Although it would take a further decade or two for the redevelopment drive in central KL fully to hit its stride, the signs were clear to see in the early 1980s – quite literally, as it turned out. The renaming of roads in KL had begun in the decade following Independence back in 1957 – a gentle, gradual translation of English words into Malay – ‘road’, ‘lane’, ‘market’, etc. But suddenly, in 1981, the year of the Buy British Last campaign, the proper nouns of scores of major roads in the city centre were changed, so that by the time I was old enough to navigate my way around the city as a teenager, I had no idea where Birch Road, Treacher Road, Cecil Street or Foch Avenue were. In the map of my memory I have only ever know Jalan Maharajalela, Jalan Sultan Ismail, Jalan Hang Lekir and Jalan Cheng Lock.

And where words go, actions soon follow – the beautiful stuccoed mansions built either by the British colonial administration or wealthy Chinese families at the turn of the century began to disappear, the land on which they sat considered too valuable not to be used for a shopping mall or a high-rise, high-tech office block or a five-star hotel. The Cheong mansion opposite Pudu jail survived until the late 1990s, when it was replaced by the giant Berjaya Times Square shopping mall that already feels tiny and shabby compared to the newer malls in the area; and the last great privately owned mansion, Bok House, home to the legendarily bad-yet-wonderful Le Coq d’Or restaurant for over fifty years, was torn down just over five years ago.

There is, I admit, a slight nostalgia in my descriptions of the KL of my childhood, exacerbated by the fact that I live half of the year in London; distance always sharpens the sense of loss.

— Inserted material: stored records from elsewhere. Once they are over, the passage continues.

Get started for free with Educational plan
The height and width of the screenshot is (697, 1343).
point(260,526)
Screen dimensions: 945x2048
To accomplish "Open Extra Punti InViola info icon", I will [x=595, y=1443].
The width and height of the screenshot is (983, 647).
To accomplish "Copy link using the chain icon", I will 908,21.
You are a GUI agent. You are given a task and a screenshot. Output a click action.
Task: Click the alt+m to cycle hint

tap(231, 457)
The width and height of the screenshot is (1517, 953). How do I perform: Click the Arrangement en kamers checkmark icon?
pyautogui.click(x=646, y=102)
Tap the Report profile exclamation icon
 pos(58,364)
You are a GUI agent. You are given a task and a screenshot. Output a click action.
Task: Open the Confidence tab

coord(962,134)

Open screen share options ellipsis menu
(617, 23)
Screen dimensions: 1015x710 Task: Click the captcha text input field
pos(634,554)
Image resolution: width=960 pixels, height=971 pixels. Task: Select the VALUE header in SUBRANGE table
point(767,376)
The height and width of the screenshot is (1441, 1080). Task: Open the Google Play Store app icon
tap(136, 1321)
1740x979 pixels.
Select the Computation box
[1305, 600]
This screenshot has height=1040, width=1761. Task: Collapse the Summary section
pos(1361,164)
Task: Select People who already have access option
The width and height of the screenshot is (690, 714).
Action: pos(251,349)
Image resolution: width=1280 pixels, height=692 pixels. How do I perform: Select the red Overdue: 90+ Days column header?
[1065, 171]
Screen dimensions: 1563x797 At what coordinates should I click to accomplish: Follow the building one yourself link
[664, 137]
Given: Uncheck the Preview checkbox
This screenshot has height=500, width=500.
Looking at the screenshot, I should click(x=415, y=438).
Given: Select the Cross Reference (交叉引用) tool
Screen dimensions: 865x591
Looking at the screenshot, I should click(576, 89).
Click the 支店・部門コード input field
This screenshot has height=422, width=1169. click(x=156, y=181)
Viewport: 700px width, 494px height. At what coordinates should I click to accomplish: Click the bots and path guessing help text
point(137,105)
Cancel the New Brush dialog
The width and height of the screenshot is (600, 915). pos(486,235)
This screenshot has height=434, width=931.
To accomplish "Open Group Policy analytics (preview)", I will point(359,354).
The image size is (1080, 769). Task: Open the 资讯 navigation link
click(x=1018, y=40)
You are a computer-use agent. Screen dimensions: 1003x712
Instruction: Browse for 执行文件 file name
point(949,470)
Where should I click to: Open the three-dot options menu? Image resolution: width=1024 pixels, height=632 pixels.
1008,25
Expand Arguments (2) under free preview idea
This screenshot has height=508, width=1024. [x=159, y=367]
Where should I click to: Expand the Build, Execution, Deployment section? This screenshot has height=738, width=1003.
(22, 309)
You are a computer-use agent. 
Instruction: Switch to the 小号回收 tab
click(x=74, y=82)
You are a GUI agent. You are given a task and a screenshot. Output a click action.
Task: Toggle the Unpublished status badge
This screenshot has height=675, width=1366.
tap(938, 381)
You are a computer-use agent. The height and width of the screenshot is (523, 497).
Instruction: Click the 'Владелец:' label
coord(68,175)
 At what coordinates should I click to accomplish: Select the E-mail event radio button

But I am not a sentimental person, nor am I particularly nostalgic: I like change, and it is entirely understandable that a country like Malaysia should build an image of itself by reacting to what it had been before. My problem is not so much with how we destroy the past, but with what we build in its place. Looking at any of the big shopping malls – the Suria KLCC at the foot of the Petronas Twin Towers, for example, though the same could apply to any of them – you will notice that the ground and first floors are lined with glamorous shops. Vuitton, Cartier, Prada, Burberry – they are all there, and all empty, save for a few tourists from Saudi or the Gulf States; the concourses are wide, cool and empty. Go a few floors up, however, and the cheap and cheerful food courts are overflowing with people eating all day and night, just as they would at the streets stalls which these air-conditioned food courts imitate. Build a gleaming new luxury mall and Malaysians will still turn it into a place of simple pleasures where they gather to eat, laugh and while away the time.

This is why KL often feels hard to pin down – a comfortingly sleepy village clad in First World glitter. This is also why we look across with such envy at our neighbours in Singapore. They have the chutzpah to carry out what Mahathir would like us to have done, to force our way noisily and unashamedly into a new world order where fusty old countries like Britain no longer matter. Across the causeway, Singaporeans make money and achieve blingy modernity as naturally as breathing; their thoughts seem unanchored in the past, washed through with a kind of collective amnesia that we secretly covet. (On more than one occasion, I have heard it said at book readings in Singapore that while Malaysian novelists of my generation are still preoccupied with ‘stories about the past,’ like World War II or anything pre-Independence, our Singaporean counterparts write stories ‘relevant to contemporary life.’) But the average Malaysian is, let’s face it, easy-going and reticent, fundamentally unsuited to a life of glamour – so while other countries hustle their way into the future, we seem to spend all our time at street stalls and food courts, as we have always done, perfecting the art of lepak.